The average for any other two month span in 2017 was 70. In fact, when looking back on any Dec-Feb period, Dec 2016 through Feb 2017 produced the lowest transaction volume we had seen since 2012-2013. Some may point to an election year, others to initial interest rate reactions.
Looking back now, it was only a minor hiccup in an otherwise record-breaking year that saw over $700M in single-tenant transactions alone. The average closing cap rate across all retail property types compressed only slightly (3 basis points) but fared far better than most other regions across the U.S. which are reporting increasing cap rates and decreasing transaction volume. With regard to general valuation, at just 3 basis points, 2017 marked the smallest decrease in cap rates we’ve seen since 2011. For some historical context, the average decrease in cap rates from 2011-2016 was nearly 30bps per year.
While we know it’s nearly impossible to predict market cycles, it appears, in terms of retail cap rates, that we’ve reached the peak. It would be hard to imagine after a fairly obvious plateau that we will see any sort of prolonged period of cap rate compression in the next couple of years. Keep an eye out for our mid-year report (July) where we will have a much clearer picture of 2018 metrics.
Grocery & Power Centers
Bifurcation in the Pacific Northwest’s institutional retail investment market has become a stark realization. The demand for core products remains exceptionally high and in places like Seattle, Portland and Bellevue, record cap rates prevail. As you travel further from the urban core and start introducing suburban box risk, that demand has certainly leveled out when compared to 2014-2016. The number of $10M+ shopping center listings in Pacific Northwest that have either expired or continue to sit on the market is the highest we’ve seen since we started tracking this information over a decade ago. Pricing expectations certainly play a role in a changing market and after 7 straight years of cap rate compression it’s easy to understand why a gap may exist. In 2018, we expect those expectations to align more accurately as the market is speaking for itself.
2017 ended with a record 123 unanchored retail sales in OR/WA, up 7% from the previous record set in 2015. Transaction volume nearly hit the $600M mark and will go down as the 2nd strongest year in that regard. For the first time in 7 years, cap rates have finally plateaued. There was a nominal 1 basis point increase over 2016; in comparison the average YOY decrease since 2010 has been nearly 50 basis points. Similar to other product types, a significant spread between asset classes has taken shape. Newly constructed unanchored sales or those with national credit tenants sold at an impressive 112 basis point premium. We expect that trend to continue in 2018.
Single Tenant Retail
At the start of the year (and in 2016) the “experts” predicted single-tenant cap rates would start to rise after several years of compression. And for the 2nd year in a row, they were wrong.
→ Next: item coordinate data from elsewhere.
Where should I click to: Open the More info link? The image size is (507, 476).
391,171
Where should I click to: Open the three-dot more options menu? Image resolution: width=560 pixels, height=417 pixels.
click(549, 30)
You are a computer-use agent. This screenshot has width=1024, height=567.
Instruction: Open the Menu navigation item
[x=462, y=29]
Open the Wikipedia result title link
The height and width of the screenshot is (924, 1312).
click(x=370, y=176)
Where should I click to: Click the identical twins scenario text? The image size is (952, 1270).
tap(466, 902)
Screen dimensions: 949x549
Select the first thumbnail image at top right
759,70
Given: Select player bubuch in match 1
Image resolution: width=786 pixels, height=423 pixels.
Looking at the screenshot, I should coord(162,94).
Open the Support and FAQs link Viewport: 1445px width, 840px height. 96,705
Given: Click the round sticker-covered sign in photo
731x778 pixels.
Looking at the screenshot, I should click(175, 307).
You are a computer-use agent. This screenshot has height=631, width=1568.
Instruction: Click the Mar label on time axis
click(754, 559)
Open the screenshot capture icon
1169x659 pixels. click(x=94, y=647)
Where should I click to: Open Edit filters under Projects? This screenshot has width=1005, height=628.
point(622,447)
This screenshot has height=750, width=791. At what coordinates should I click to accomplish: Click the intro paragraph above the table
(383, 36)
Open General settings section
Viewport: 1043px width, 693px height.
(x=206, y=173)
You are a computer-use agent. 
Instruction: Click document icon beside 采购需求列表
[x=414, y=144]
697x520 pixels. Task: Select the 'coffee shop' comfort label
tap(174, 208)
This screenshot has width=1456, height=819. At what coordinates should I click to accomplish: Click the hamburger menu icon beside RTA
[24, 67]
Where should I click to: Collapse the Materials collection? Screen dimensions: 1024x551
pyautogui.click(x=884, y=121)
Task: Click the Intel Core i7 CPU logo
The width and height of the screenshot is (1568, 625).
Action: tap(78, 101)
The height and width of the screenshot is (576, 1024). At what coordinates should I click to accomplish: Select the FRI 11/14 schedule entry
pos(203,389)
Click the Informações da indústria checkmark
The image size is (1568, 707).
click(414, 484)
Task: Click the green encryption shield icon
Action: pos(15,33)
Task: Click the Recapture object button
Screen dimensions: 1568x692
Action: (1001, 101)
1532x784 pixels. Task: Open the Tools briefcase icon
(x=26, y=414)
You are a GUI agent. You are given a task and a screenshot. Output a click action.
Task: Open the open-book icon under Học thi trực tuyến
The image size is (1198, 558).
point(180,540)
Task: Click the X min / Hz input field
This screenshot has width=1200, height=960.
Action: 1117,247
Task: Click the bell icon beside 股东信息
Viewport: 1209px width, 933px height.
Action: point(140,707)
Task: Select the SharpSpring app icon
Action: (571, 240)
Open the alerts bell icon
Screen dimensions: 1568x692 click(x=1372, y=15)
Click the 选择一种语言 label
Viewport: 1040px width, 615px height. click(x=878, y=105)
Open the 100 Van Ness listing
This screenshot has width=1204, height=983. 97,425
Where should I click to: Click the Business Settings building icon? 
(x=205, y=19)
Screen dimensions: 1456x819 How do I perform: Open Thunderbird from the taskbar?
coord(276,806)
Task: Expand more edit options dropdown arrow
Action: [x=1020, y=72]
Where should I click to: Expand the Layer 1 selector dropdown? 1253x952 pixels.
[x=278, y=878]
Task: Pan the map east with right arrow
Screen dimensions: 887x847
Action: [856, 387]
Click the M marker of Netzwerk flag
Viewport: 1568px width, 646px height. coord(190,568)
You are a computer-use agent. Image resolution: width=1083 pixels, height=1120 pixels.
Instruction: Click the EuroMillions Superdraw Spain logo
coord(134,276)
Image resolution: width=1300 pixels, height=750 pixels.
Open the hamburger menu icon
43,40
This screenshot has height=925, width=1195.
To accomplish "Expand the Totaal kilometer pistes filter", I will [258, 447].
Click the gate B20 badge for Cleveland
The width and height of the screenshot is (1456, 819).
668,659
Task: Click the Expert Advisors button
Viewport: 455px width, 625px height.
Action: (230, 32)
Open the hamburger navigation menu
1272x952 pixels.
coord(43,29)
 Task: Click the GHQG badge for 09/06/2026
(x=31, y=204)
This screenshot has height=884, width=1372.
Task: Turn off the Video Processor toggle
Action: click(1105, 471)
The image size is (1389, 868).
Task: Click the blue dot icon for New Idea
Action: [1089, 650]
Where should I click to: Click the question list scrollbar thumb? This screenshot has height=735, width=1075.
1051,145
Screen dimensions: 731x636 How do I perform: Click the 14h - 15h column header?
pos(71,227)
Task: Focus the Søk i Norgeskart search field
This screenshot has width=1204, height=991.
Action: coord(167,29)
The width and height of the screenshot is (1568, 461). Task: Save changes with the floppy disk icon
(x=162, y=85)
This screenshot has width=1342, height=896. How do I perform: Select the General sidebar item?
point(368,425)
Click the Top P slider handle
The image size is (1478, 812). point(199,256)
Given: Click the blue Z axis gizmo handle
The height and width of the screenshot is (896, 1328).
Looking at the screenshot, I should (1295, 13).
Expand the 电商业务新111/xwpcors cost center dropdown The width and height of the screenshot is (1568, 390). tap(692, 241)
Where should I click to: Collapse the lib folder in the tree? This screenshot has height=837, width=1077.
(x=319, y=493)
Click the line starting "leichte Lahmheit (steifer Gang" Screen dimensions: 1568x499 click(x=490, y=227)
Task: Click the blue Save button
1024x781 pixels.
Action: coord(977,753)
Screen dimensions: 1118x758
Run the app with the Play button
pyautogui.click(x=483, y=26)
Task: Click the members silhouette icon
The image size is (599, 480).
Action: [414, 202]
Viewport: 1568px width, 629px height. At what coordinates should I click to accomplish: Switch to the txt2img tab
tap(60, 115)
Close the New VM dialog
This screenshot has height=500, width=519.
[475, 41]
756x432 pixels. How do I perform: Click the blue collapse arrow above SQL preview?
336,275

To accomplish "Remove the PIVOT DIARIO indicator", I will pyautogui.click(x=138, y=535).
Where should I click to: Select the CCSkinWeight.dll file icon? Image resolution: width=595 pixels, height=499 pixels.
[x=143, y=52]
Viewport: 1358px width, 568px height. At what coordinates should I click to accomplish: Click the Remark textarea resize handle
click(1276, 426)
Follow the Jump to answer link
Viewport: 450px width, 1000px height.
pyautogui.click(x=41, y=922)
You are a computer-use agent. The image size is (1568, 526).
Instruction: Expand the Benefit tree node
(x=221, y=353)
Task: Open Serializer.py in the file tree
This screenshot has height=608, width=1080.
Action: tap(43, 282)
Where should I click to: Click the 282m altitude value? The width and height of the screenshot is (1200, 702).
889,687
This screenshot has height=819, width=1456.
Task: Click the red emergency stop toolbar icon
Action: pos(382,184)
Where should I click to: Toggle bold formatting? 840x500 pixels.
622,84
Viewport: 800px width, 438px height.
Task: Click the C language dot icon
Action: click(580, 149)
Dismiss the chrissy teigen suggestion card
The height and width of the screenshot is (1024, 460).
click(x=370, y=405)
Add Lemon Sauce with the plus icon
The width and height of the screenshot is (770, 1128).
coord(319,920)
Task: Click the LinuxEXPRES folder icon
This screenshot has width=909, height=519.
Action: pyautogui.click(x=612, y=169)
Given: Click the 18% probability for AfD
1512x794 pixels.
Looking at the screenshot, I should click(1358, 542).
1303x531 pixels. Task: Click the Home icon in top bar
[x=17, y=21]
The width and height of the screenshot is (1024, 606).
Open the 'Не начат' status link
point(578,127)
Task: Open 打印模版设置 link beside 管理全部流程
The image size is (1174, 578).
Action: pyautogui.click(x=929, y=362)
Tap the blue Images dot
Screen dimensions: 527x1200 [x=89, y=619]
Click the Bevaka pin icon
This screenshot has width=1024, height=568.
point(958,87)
The 130 single-tenant sales we tracked in OR/WA produced an average cap rate of 5.65%, down another 10 basis points from 2016. What’s more impressive is that for the first year on record, transaction volume eclipsed the $700M mark, the previous record from 2015 was under $550M. The average single-tenant sales price in 2017 was $5.4M, a 30% increase over 2016 and also easily a record. These figures will be tough to match in 2018 but it’s far too early to predict what to expect in the larger scope. Case in point, by the end of February 2017 total single-tenant sales volume stood at only $66M, or just 9% of the ending total for the year.